▶ ЗАДАНИЕ: Можете переписать все эти записи, подставив «Press» вместо «Click» и больше ничего не меняя? Картинки в ответ не включайте.
+++ ИСХОДНЫЕ ДАННЫЕ
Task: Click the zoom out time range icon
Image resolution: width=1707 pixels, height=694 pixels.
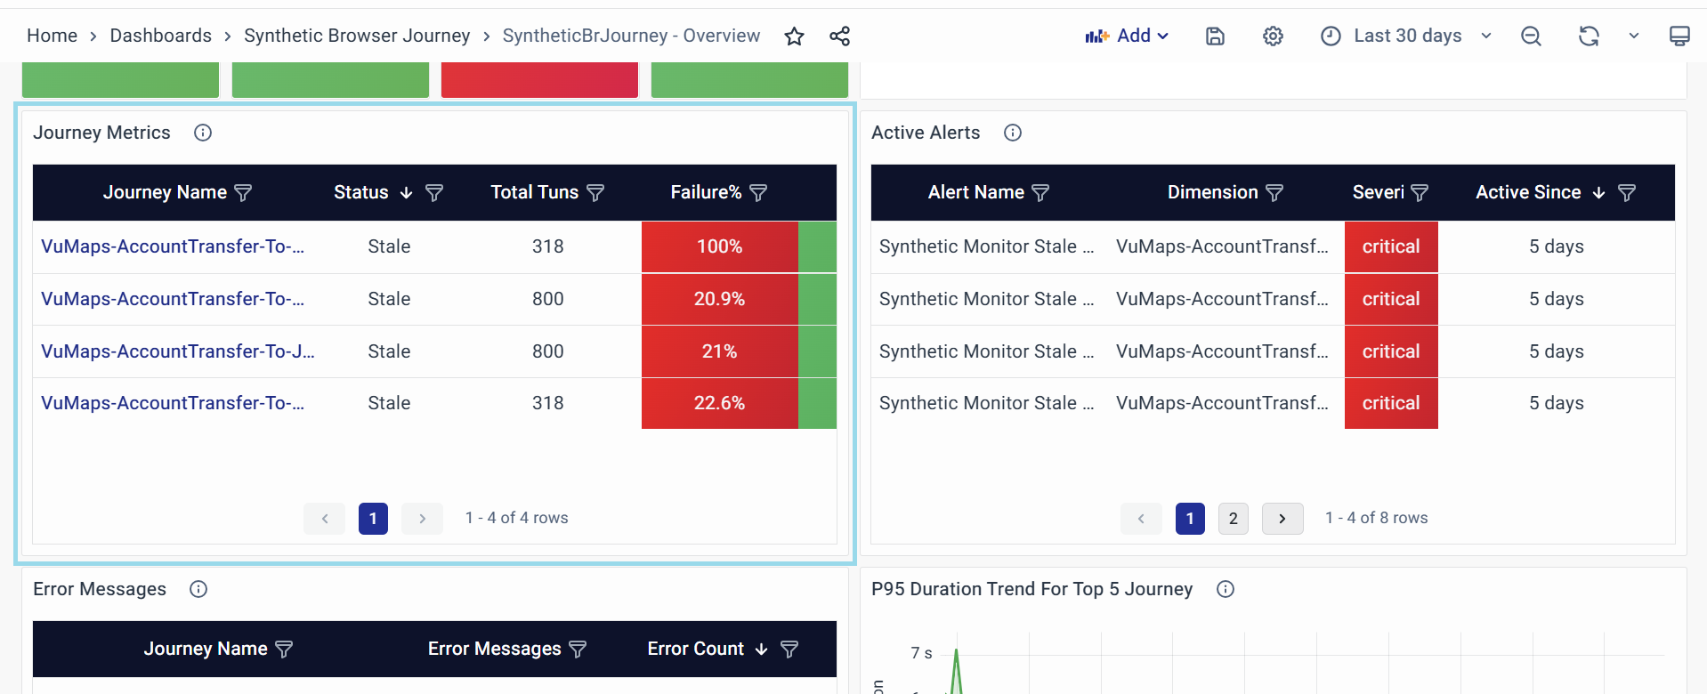Action: (1531, 36)
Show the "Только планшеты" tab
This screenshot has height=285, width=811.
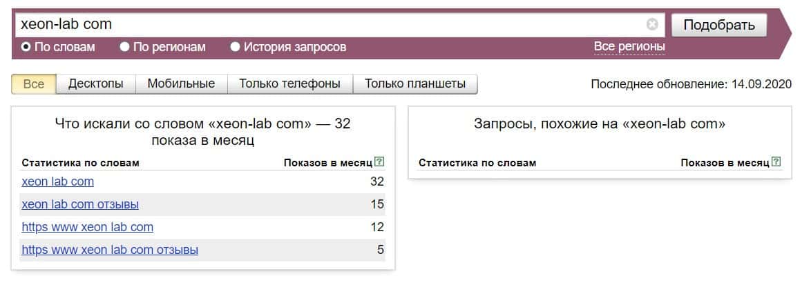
++++++
▶ РЕЗУЛЬТАТ ВЫПОЛНЕНИЯ:
Task: Press the zoom out time range icon
Image resolution: width=1707 pixels, height=694 pixels.
Action: (1531, 36)
Show the "Только планшеты" tab
This screenshot has height=285, width=811.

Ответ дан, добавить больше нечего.